# The book was better then the movie...



## MuppetInvasion (Feb 9, 2010)

Isn't a movie and a novel two entirely different mediums! Why does everyone feel the need to compare the two all the time.

That's like saying Divine Comedy is better then Dante's Inferno (The Game), though that is a stretch on my part to use that comparison. it still states my point that reading a book is a completely different experience then watching a movie!


----------



## MuppetInvasion (Feb 9, 2010)

What im saying is...

Its fine to compare two movies, as watching a movie is the same experience as well, watching a movie.

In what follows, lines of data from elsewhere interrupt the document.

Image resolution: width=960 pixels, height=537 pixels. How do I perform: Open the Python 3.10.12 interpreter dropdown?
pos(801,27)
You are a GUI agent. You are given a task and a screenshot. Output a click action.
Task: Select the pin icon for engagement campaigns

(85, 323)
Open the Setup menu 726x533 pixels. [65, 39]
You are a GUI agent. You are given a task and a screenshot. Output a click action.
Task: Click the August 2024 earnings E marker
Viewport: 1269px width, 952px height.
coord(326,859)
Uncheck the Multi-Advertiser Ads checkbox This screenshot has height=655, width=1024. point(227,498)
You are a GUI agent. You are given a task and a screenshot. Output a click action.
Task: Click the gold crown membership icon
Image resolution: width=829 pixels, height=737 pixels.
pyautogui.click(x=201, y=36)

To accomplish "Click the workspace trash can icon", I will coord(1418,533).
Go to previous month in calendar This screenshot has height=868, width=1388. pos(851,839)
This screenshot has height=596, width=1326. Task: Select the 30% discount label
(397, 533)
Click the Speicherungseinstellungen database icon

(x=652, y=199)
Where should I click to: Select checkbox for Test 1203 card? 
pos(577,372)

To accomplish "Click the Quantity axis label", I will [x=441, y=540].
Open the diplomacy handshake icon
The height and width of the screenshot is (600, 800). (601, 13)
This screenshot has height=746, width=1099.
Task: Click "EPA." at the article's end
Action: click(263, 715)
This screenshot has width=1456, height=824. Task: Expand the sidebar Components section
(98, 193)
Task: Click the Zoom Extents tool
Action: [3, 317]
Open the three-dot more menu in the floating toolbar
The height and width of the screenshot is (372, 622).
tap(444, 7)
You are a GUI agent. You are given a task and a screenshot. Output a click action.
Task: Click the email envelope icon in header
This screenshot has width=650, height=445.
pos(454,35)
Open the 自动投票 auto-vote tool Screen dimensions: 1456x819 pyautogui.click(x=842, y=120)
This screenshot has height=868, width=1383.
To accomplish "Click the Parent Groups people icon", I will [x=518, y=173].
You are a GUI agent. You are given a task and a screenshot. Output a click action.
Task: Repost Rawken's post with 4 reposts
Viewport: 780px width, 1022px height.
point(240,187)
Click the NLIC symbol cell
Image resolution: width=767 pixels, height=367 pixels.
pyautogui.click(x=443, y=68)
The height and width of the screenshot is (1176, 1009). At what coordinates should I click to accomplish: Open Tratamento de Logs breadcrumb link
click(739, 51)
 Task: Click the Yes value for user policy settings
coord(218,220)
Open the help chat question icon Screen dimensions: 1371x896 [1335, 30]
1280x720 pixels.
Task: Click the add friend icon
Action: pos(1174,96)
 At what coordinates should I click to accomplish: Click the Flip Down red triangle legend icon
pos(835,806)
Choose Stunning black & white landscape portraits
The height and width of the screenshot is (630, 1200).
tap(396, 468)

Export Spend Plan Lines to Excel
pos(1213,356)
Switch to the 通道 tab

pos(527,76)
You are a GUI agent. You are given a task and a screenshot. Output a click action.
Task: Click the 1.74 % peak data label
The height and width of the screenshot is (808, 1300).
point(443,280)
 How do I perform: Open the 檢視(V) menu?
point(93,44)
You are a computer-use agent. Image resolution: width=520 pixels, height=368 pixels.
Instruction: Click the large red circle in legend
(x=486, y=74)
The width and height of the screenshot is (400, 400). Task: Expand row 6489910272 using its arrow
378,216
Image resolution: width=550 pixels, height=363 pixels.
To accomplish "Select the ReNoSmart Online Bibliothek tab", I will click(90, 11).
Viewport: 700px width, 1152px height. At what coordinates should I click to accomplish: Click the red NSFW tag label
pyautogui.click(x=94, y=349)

But isnt watching a movie *completely different* to reading a book?


----------



## DeMoN (Feb 9, 2010)

We don't complain when a book is "better" than a movie.  We complain when the movie remake is a complete abomination and does not deserve to be using the book's name.


----------



## Cermage (Feb 9, 2010)

when people compare books to movies, they compare the stories usually no other aspect. half the time the story is absolutely butchered in the movie adaptation. scenes entirely cut out, important points rushed,  scenes changed completely. its not like people say "man why did they chose [x] actor, i never thought that character resembled the actor at all" or "man that scene sucked balls! why did the camera pan in like that, completely ruined the film! never imagined the scene to be played out like that at all"


----------



## FAST6191 (Feb 9, 2010)

I will first echo the comments of .Radiant and DeMoN.

On the face of it

films- I sit there and watch  books- I sit there and read
films- 3 hours is a long film, books- 3 hours is a short story at best.
films- pace and timing are watchword books- there are "mainstream" books but by and large they are not.
films- somewhat linear* books- I can reread paragraphs, pause and jump around as much as I like.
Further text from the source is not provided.